Planning for an AWS Outage

So I think there has been two outages in the states now for AWS with the most recent being 2nd March (https://blog.thousandeyes.com/amazon-aws-outage-lesson-managing-cloud-first-risks/)

How would Monzo handle an AWS outage? Is Monzo operating from EU only? What are the plans post leaving the EU when there is only 1 Az in the UK?

I’m aware you have two datacenter’s for links into third parties? Other than that are you operating a hybrid approach of on-prem and off-prem with multiple cloud vendors?

How are you handling the backup of your data? Are you pushing this to other regions?

@simonb - Not sure who’s best to discuss this?

8 Likes

I think they are operating between two AZs, so hopefully they should remain available even if one AZ is out.

I would hope so too but ideally three :slight_smile: just be interesting to see official stance on it.

Are all workloads auto-scaling and fault resilient for example?

Probably best answered by @oliver as his head of tech

2 Likes

London now has 3 AWS availability zones

1 Like

Ooo, I did take a look but only saw one eyes closed

On the other hand I’m not sure if putting all your eggs into one basket (London) is a good solution. What if there’s a really major outage like city-wide power or network transit issues?

I’d say have one primary AZ in UK and have another in the US as a backup, this way no matter what happens in London you should still be good.

I think in those circumstances my main concern would be the impending Armageddon, rather than my Monzo balance being up to date :grimacing:

4 Likes

We rely on achieving cross-zone quorum for many operations internally, with the aim being to guarantee the durability of data if a zone is lost. Doing this means that we need to operate across at least three zones: under a two-zone setup, losing a zone would mean that we may no longer have at least 2n+1 nodes available.

Until very recently the London AWS region only had two zones, so it was unsuitable. Now that it has three zones it’s viable, but we don’t have any short-term plans to move to it. :desktop_computer:

9 Likes

Thanks :slight_smile: Do you simulate Zone failures?

Yes, we do. :zap:

1 Like

Excellent to hear :slight_smile:

I’m aware you have two datacenter’s for links into third parties?

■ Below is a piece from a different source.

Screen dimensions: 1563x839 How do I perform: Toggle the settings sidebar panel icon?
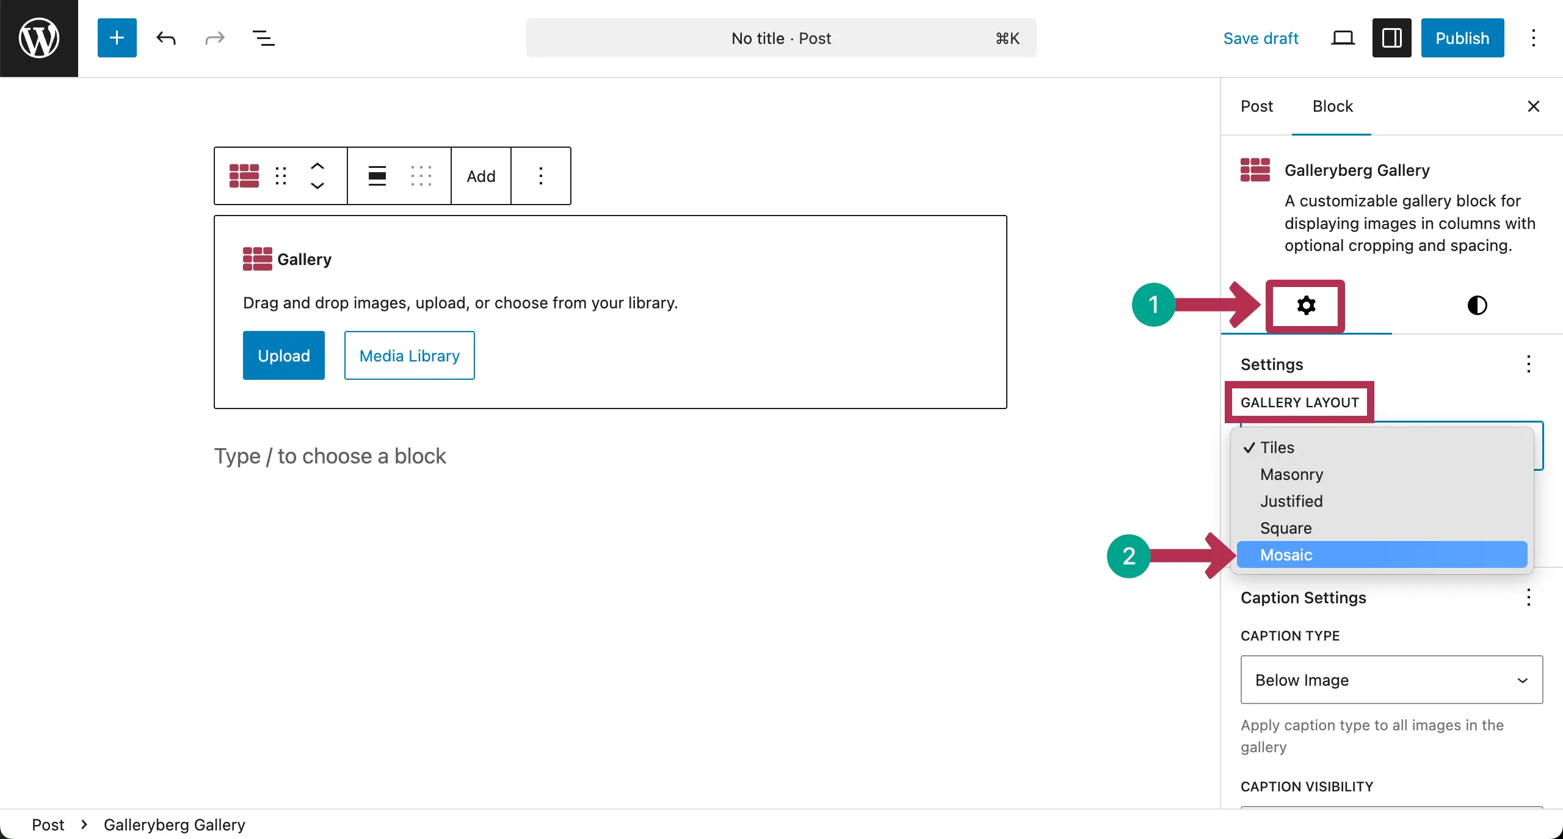(x=1391, y=38)
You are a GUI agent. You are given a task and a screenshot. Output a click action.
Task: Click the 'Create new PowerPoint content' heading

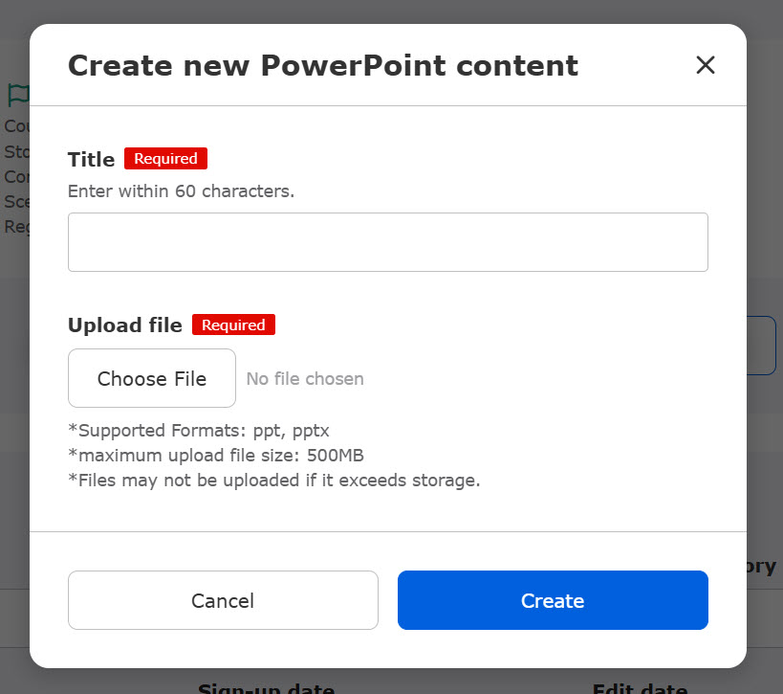pos(322,65)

Other than that are you operating a hybrid approach of on-prem and off-prem with multiple cloud vendors?

How are you handling the backup of your data? Are you pushing this to other regions or just making the data available in all EU London Zones?

If your not using London AWS are you using the Ireland AZ’s to run Monzo?

1 Like

Right now, the vast majority of our platform is hosted in AWS’ eu-west-1 region. It’s also correct that we have several physical facilities which let us interconnect with private networks like payment schemes.

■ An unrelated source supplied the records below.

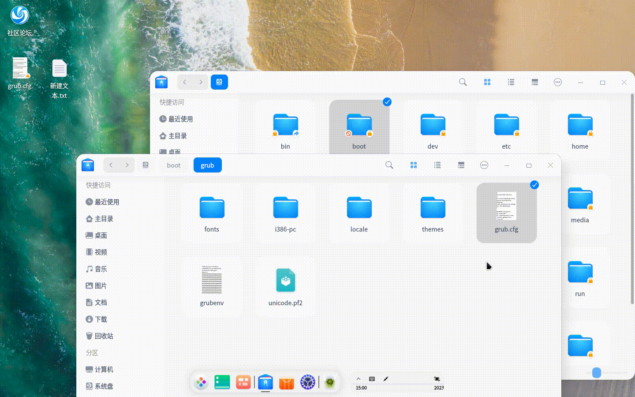Viewport: 635px width, 397px height.
Task: Click the boot breadcrumb tab
Action: click(x=173, y=165)
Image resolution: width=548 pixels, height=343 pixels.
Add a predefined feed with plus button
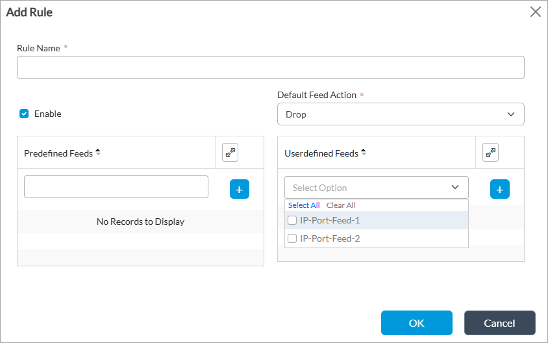[x=239, y=189]
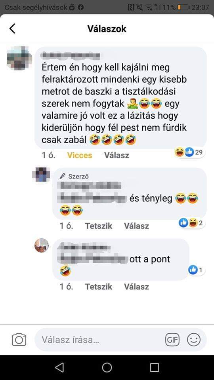The image size is (214, 380).
Task: Tap the Android back navigation triangle
Action: click(x=59, y=367)
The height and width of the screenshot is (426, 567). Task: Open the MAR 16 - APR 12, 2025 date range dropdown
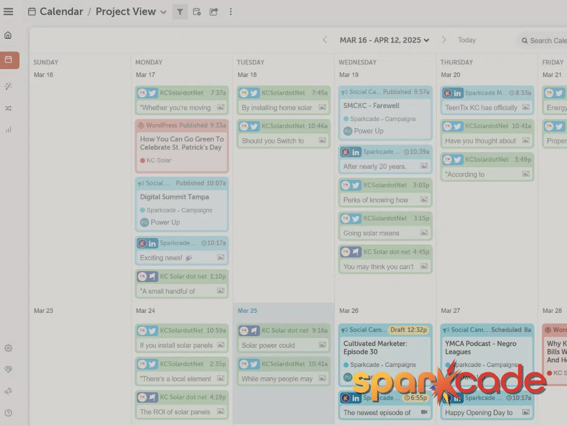coord(384,40)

Our architecture has always been designed with the explicit intention to be able to expand across multiple regions and potentially cloud providers too, but this isn’t something we’ve done yet. :cloud:

3 Likes

Thanks for explanations.

It’s great to hear you’re doing it properly. I find it infuriating to hear when a company/customer is using PublicCloud and thinks that’s enough (even Amazons status page failed to display images a while back when S3 when down in one area reference link). I know multi AZ costs more, but it’s a must for a service such as this. Hats off to you Monzo for not cheaping out on that! :grin:

Does anyone use single AZ? Most AWS services are cross-AZ out-of-the-box? I know people have been stung a few times when an entire AWS region has gone down however.

This topic was automatically closed 180 days after the last reply. New replies are no longer allowed.